In the case of United States v. Masonite Corp., 316 U.S. 265 (1942), the U.S. Supreme Court evaluated the antitrust status of use of a del credere agency business structure. Such an arrangement often may, as it did in the Masonite case, involve the principal’s fixing the price at which the agent sells the goods that the principal supplies it. The Supreme Court held that, although the parties’ agency agreement could be assumed genuine rather than sham, id. at 277, use of del credere agency does not necessarily insulate the firms from antitrust liability.[1]

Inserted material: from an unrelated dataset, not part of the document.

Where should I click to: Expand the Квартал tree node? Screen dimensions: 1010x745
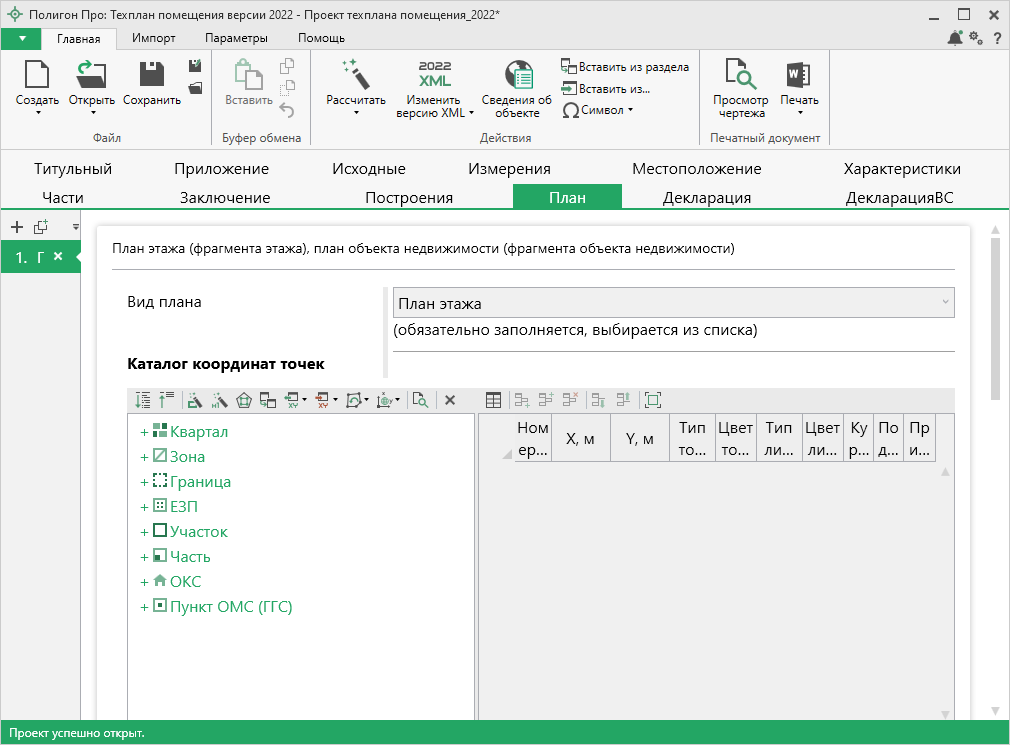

The Court observed that the label the parties used for their agreement was not significant, because the Court “has quite consistently refused to allow the form into which the parties chose to cast the transaction to govern.” Id. at 278. Moreover, although the contract may be useful “in allocating risks between the parties and determining their rights inter se, its terms do not necessarily control when the rights of others intervene,” such as those of creditors or the public. Id. at 276-77. Because the arrangement had the purpose of fixing competitors’ prices it was held illegal under Sherman Act § 1. The holding in Masonite thus seems to overrule partially the Supreme Court's earlier holding in United States v. General Electric Co., 272 U.S. 476 (1926).

  1. ^ The Court said, “We assume in this case that the agreements constituted the appellees as del credere agents of Masonite. But that circumstance does not prevent the arrangement from running afoul of the Sherman Act.” Masonite, 316 U.S. at 277.